* WHAT YOU ARE ASKED TO DO: Every record that follows should appear again in your answer, exactly the same.

* AVAILABLE RECORDS:

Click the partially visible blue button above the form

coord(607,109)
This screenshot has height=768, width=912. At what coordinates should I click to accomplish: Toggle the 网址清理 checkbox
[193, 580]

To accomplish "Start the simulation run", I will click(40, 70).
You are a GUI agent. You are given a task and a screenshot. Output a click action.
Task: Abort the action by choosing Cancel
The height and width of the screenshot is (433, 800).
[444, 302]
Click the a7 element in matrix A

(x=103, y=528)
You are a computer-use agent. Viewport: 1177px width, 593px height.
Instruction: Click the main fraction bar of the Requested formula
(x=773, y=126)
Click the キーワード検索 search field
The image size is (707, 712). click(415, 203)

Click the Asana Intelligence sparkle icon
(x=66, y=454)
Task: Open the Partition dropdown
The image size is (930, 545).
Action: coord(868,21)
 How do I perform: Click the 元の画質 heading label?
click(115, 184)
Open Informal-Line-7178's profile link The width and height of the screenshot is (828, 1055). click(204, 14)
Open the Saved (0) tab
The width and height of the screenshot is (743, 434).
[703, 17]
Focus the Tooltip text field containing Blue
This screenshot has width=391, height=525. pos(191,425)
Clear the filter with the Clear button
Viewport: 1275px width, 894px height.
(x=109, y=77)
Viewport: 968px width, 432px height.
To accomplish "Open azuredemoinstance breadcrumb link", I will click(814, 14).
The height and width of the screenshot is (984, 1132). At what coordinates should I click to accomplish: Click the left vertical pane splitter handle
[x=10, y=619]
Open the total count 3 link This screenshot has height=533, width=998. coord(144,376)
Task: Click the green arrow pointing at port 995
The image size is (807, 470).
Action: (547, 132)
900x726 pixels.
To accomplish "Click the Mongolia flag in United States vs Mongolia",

* TASK RESULT:
Click the partially visible blue button above the form

coord(607,109)
This screenshot has height=768, width=912. At what coordinates should I click to accomplish: Toggle the 网址清理 checkbox
[193, 580]

To accomplish "Start the simulation run", I will click(40, 70).
You are a GUI agent. You are given a task and a screenshot. Output a click action.
Task: Abort the action by choosing Cancel
The height and width of the screenshot is (433, 800).
[444, 302]
Click the a7 element in matrix A

(x=103, y=528)
You are a computer-use agent. Viewport: 1177px width, 593px height.
Instruction: Click the main fraction bar of the Requested formula
(x=773, y=126)
Click the キーワード検索 search field
The image size is (707, 712). click(415, 203)

Click the Asana Intelligence sparkle icon
(x=66, y=454)
Task: Open the Partition dropdown
The image size is (930, 545).
Action: coord(868,21)
 How do I perform: Click the 元の画質 heading label?
click(115, 184)
Open Informal-Line-7178's profile link The width and height of the screenshot is (828, 1055). click(204, 14)
Open the Saved (0) tab
The width and height of the screenshot is (743, 434).
[703, 17]
Focus the Tooltip text field containing Blue
This screenshot has width=391, height=525. pos(191,425)
Clear the filter with the Clear button
Viewport: 1275px width, 894px height.
(x=109, y=77)
Viewport: 968px width, 432px height.
To accomplish "Open azuredemoinstance breadcrumb link", I will click(814, 14).
The height and width of the screenshot is (984, 1132). At what coordinates should I click to accomplish: Click the left vertical pane splitter handle
[x=10, y=619]
Open the total count 3 link This screenshot has height=533, width=998. coord(144,376)
Task: Click the green arrow pointing at port 995
The image size is (807, 470).
Action: (547, 132)
900x726 pixels.
To accomplish "Click the Mongolia flag in United States vs Mongolia",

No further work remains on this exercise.